Edward Charles "Whitey" Ford (born October 21, 1928)[1] is an American former Major League Baseball pitcher who spent his entire 16-year career with the New York Yankees. He was voted into the Baseball Hall of Fame in 1974.

Contents

  Biography

  Early life and career

Ford was a native of the Astoria neighborhood of Queens, located in New York City. By the Triborough Bridge, it was a few miles from Yankee Stadium in the Bronx.[2] Ford graduated from Aviation High School in nearby Sunnyside, Queens.[3]

Ford was signed by the New York Yankees as an amateur free agent in 1947, and played his entire career with them. He was nicknamed "Whitey" while in the minor leagues for his light blond hair.[3]

He began his Major League Baseball career on July 1, 1950 with the Yankees and made a spectacular debut, winning his first nine decisions before losing a game in relief. Ford received a handful of lower-ballot Most Valuable Player votes despite throwing just 112 innings, and was voted the AL Rookie of the Year by the Sporting News. (Walt Dropo was the Rookie of Year choice of the BBWAA.)

During the Korean War, in 1951 and 1952 Ford served in the Army. He rejoined the Yankees for the 1953 season, and the Yankee "Big Three" pitching staff became a "Big Four," as Ford joined Allie Reynolds, Vic Raschi and Eddie Lopat.

  Pitching career

Eventually Ford went from the No. 4 pitcher on a great staff to the universally acclaimed No. 1 pitcher of the Yankees. He became known as the "Chairman of the Board" for his ability to remain calm and in command during high-pressure situations. He was also known as "Slick," a nickname given to him, Billy Martin and Mickey Mantle by manager Casey Stengel, who called them Whiskey Slicks. Ford's guile was necessary because he did not have an overwhelming fastball, but being able to throw several other pitches very well gave him pinpoint control. Ford was an effective strikeout pitcher for his time, tying the then-AL record for six consecutive strikeouts in 1956, and again in 1958. Ford pitched 2 consecutive one-hit games in 1955 to tie a record held by several pitchers. He never pitched a no-hitter.

  Ford in 1954.

In 1955, Ford led the American League in complete games and games won; in 1956 in earned run average and winning percentage; in 1958, in earned run average; and in both 1961 and 1963, in games won and winning percentage. Ford won the Cy Young Award in 1961; he likely would have won the 1963 AL Cy Young, but this was before the institution of a separate award for each league, and Ford could not match Sandy Koufax's numbers for the Los Angeles Dodgers of the National League. He would also have been a candidate in 1955, but this was before the award was created.

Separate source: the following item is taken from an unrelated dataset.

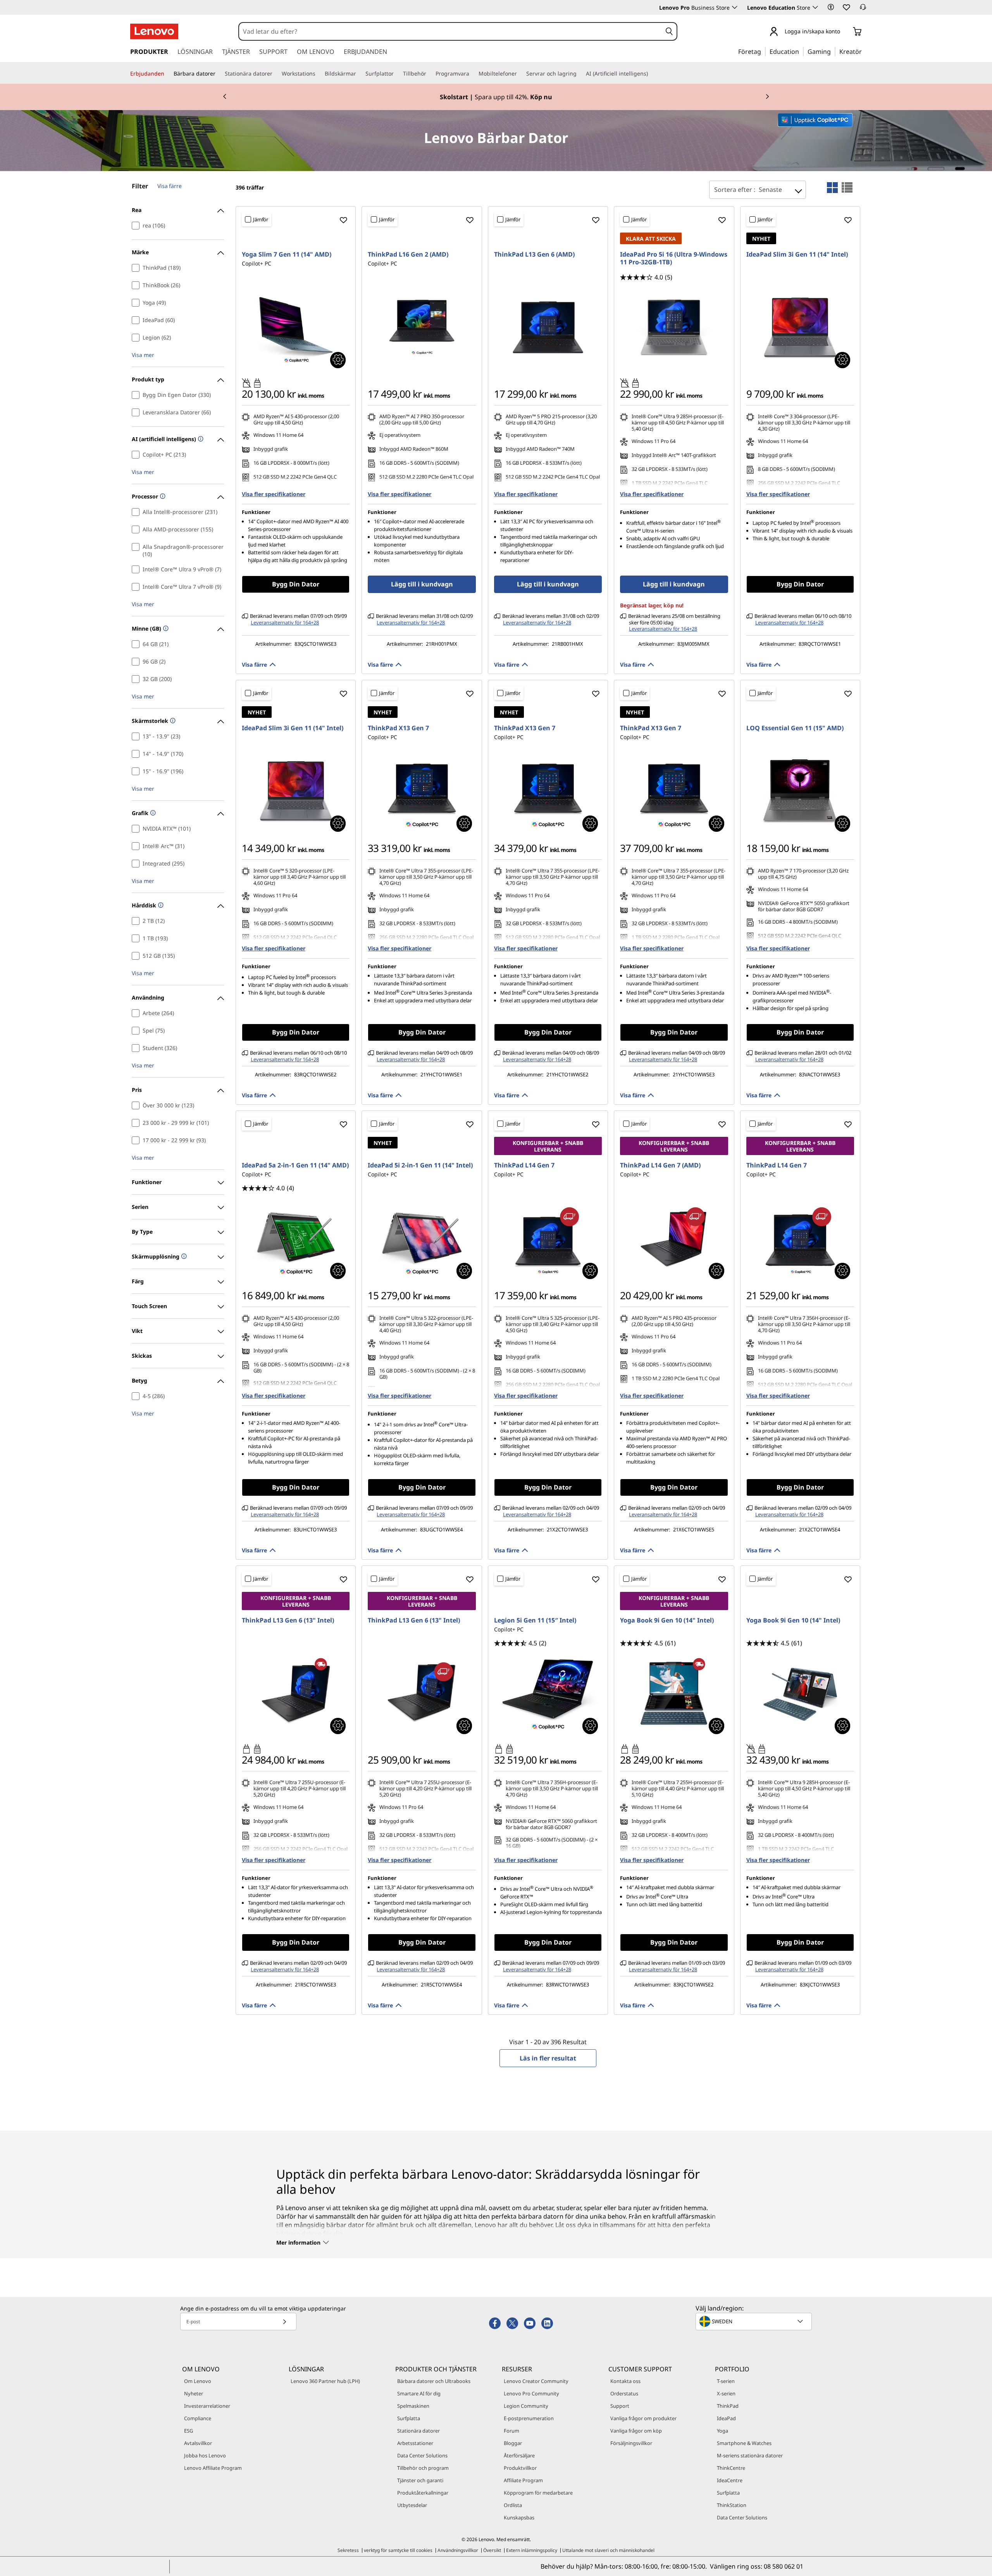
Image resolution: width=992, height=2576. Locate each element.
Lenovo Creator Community (536, 2381)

Some of Ford's totals were depressed by Yankees manager Casey Stengel who viewed Ford as his top pitching asset, and often reserved his ace left-hander for more formidable opponents such as the Tigers, Indians and White Sox. When he became manager in 1961, Ralph Houk promised Ford he would pitch every fourth day, regardless of opponent; after exceeding 30 starts only once in his nine seasons under Stengel, Ford had 39 in 1961. His first 20-win season, a career-best 25-4 record, and the Cy Young Award ensued, but Ford's season was overshadowed by the home run battle between Roger Maris and Mickey Mantle. As a left-hander, Ford was also deft at keeping runners at their base: He set a record in 1961 by pitching 243 consecutive innings without allowing a stolen base.

In May 1963, after pitching a shutout, Ford announced he had given up smoking. He said, "My doctor told me that whenever I think of smoking, I should think of a bus starting up and blowing the exhaust in my face."[4]

  Career statistics

Ford won 236 games for New York (career 236-106), still a franchise record. Red Ruffing, the previous Yankee record-holder, still leads all Yankee right-handed pitchers, with 231 of his 273 career wins coming with the Yankees. Other Yankee pitchers have had more career wins (for example, Roger Clemens notched his 300th career victory as a Yankee), but amassed them for multiple franchises. David Wells tied Whitey Ford for 13th place in victories by a left-hander on August 26, 2007.

Among pitchers with at least 300 career decisions, Ford ranks first with a winning percentage of .690, the all-time highest percentage in modern baseball history.

Ford's career winning percentage cannot be attributed just to being on a good team: The Yankees were 1,486-1,027 during his 16 years; without his 236-106, they had 1,250 wins and 921 losses, for a won-loss percentage of .576. Ford was thus 11.4 percentage points higher than his team's record, independent of his record.

Ford's 2.75 earned run average is the lowest among starting pitchers whose careers began after the advent of the Live Ball Era in 1920. Ford's worst-ever ERA was 3.24. Ford had 45 shutout victories in his career, including eight 1-0 wins.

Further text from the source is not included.